朝に愛する彼女とつつましく好ましい朝食をとったきりなので腹が減ったのだろうか。キッチンへ向かう。彼の外された腕時計(成人祝いに母親からもらったものだ)は正午近くを指している。明かりのスイッチを入れると片手で目を覆った。実はさっきから何度もこうしている。光がいちいち眩し過ぎるのだ。
まずはため息、そして洗い物を始める。しばらく無心で続けていたが、いきなり誰に言うともなく何事かを叫んだ。声は瞬時にこの家の空気に吸収される。
洗い物が終わり、ようやく料理に取り掛かる。心が無い訳ではないが、格別何と言うこともないと言った感じ、要するに男の料理と言うやつを作っている…。

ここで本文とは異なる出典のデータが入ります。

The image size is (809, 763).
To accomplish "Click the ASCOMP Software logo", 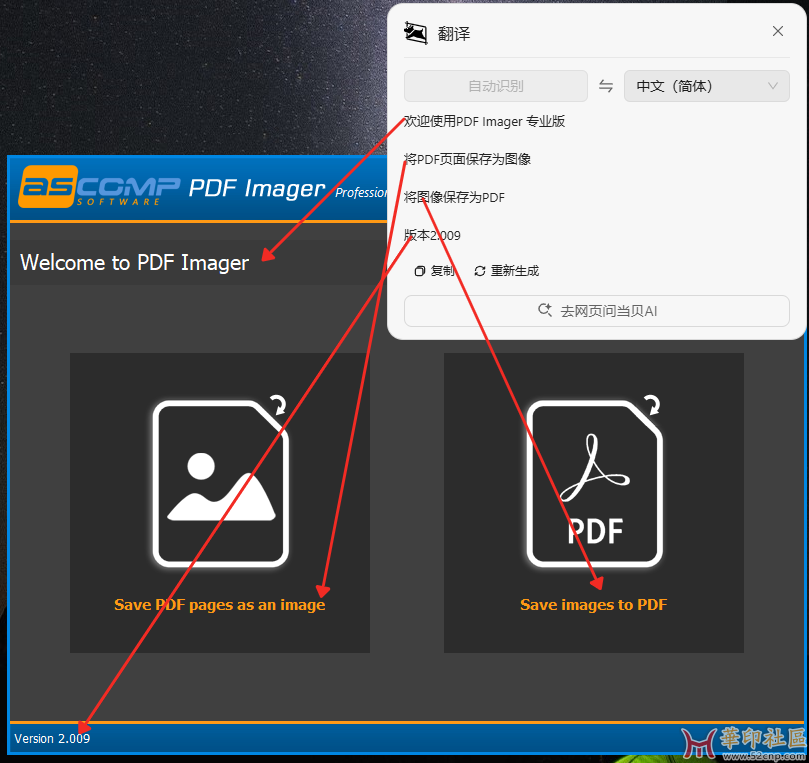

時間がかかりそうなので私が知っていることをいくつか補足をしよう。
ここは都心に程近いベッドタウンにある閑静な住宅街。Dが入った玄関はいくつかあるマンションのいくつかある3LDKの内の一つのだ。元々住んでいた地区の治安が良くなかったし借家だったので、Dの父親が思い切って新築分譲を買ったのだ。

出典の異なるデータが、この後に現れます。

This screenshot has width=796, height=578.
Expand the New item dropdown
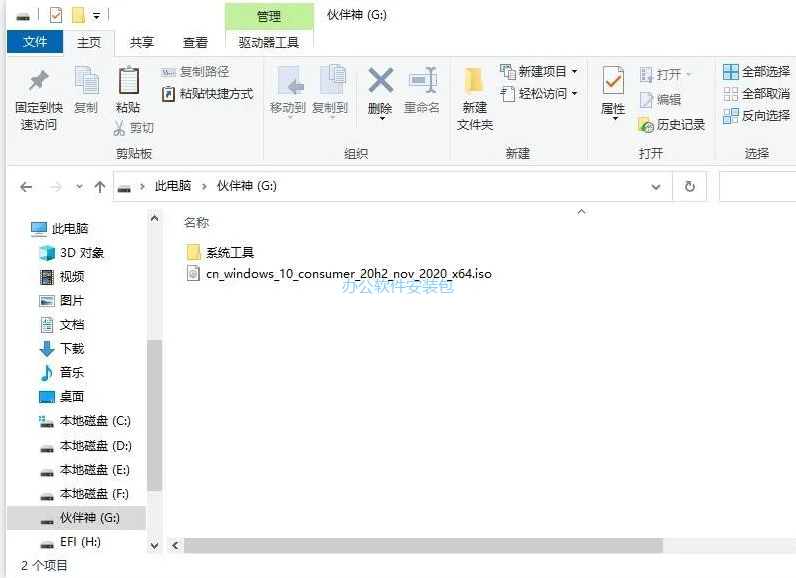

Dの部屋と彼の弟Kの部屋、もう一つは父親の部屋になっていて母親の部屋は無かったが、Kが家を出て行ったので母親がそこに居たりする。電気がよくつくのはDの部屋と父親の部屋で、Kの部屋はいつも暗い。この家の電気代は独り暮らしより少ないくらいだ。
Dの部屋と父親の部屋は似ている。机、本棚、ベッド、コンピューター、オーディオ機器、趣味雑貨(Dはギター、父親は釣り道具)なんかがそれぞれの秩序の下に並んでいる。Kの部屋は物が散乱して恐らく本人ですらどこに何があるのかわからなくなっている。どちらもどちらも長年変わる物もあれば変わらない“もの”もある。